Thursday, 31 January 2008

Thank you, John and Elizabeth Edwards, for Focusing on What Matters

“We, as citizens and as a government, have a moral responsibility to each other, and what we do together matters. We must do better, if we want to live up to the great promise of this country that we all love so much.”

That’s the way John Edwards started his speech yesterday withdrawing from the US presidential race. “Thank you,” his website says today.

But I think the one who deserves thanks is John Edwards. As an example of tenacity in the service of principle, he has few current equals in public life. As an example of a couple that has emerged stronger from more than the usual travails of life, he and his wife Elizabeth have none.

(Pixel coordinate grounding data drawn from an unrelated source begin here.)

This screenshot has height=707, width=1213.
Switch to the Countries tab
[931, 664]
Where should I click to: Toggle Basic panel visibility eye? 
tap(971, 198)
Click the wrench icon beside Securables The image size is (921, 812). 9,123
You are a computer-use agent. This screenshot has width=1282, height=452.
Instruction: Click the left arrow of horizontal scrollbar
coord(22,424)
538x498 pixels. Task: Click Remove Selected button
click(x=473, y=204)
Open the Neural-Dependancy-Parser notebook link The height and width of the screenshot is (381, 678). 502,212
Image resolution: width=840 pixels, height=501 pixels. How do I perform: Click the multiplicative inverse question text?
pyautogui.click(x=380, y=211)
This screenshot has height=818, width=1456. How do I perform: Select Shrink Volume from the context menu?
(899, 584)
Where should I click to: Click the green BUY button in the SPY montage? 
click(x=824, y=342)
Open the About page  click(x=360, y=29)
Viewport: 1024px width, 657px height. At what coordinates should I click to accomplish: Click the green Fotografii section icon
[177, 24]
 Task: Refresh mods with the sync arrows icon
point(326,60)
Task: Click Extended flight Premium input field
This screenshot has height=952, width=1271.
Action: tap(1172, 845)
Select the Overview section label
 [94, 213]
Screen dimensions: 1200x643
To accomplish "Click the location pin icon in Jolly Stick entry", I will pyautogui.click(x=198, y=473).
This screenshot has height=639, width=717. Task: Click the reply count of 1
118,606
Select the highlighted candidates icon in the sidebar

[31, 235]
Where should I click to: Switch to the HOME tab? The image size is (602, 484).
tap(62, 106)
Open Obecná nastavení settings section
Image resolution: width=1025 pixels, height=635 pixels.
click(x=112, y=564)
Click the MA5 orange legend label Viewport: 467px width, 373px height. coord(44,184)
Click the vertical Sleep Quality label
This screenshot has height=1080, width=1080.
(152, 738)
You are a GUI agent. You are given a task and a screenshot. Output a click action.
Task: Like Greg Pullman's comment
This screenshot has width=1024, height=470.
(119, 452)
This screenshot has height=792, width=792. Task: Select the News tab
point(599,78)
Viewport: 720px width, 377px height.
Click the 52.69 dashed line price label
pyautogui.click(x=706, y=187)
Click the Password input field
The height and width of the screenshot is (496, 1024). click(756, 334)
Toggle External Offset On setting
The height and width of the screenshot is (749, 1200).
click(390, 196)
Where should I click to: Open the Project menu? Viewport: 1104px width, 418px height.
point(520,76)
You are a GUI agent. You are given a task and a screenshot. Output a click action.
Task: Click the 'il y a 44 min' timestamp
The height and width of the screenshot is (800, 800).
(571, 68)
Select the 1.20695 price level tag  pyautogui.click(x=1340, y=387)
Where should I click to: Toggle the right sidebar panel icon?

Without Edwards around the discourse of both Hillary Clinton and Barack Obama would have skittered off into irrelevancies and clouds of fine words. He kept them focused on issues, which as Paul Krugman said on Monday, was his “great contribution to this campaign.” He added: “What the Democrats should do is get back to talking about issues…and about who is best prepared to push their agenda forward.

As Hansard—the official record of the Canadian House of Commons--would put it: Some honourable members: “Hear, hear.”


A Red Mind in a Blue State said...

What does the end of poverty look like?

John Edwards concluded his Presidential campaign yesterday, but not before securing pledges from Obama and Clinton that they would make the ending of poverty central to their presidential campaigns.

Regardless the road we choose to take, be it a conservative path or a liberal one-- at what point will we consider people out of poverty? Can somebody tell me. Not platitudes like "when every person is living in dignity and without fear" or some other claptrap. I can't measure that, and unless we figure out how to achieve some communistic land of perfection, where everyone is robotically equal, we will always have different strata in society. The poor will always be with us.

So, please somebody tell me-- What does the end of poverty look like?

Martin Langeland said...

When everyone has food sufficient in easy reach to avoid malnutrition and nutritional deficiency based illnesses; When every one has adequate shelter to temper the storms and other vagaries of weather; When everyone receives the medical care they need readily; when opportunities to learn are available to all who pursue them; when useful work is available to all who seek it; when the work of homemakers and caretakers is honored and valued as much as the work of factory or office hands and they all can hold their own in society compared with factory owners; Then a society might meet to discuss their position. Have they ended poverty? Or not? I think they have if they maintain a free vote to to change their society as their experience and intelligence prompt.
The outline of a free society without poverty is not hard to see. If one looks. Unless it is imperative to one's position not to see.

Martin Langeland said...

Another thought: If we achieve the material ends I mentioned in my previous comment, then, perhaps, we might better understand that the poor we have always with us are the poor in spirit -- not the poverty stricken in a world of plenty.

Mary Soderstrom said...

Excellent comments, Martin.

As for Red Mind in a Blue State, I suggest he (or she) read The Conscience of a Liberal by Paul Krugman, which outlines the ways in which the US has become more unequal in the last 30 years. This is a situation that must be addressed without getting caught up in rhetoric.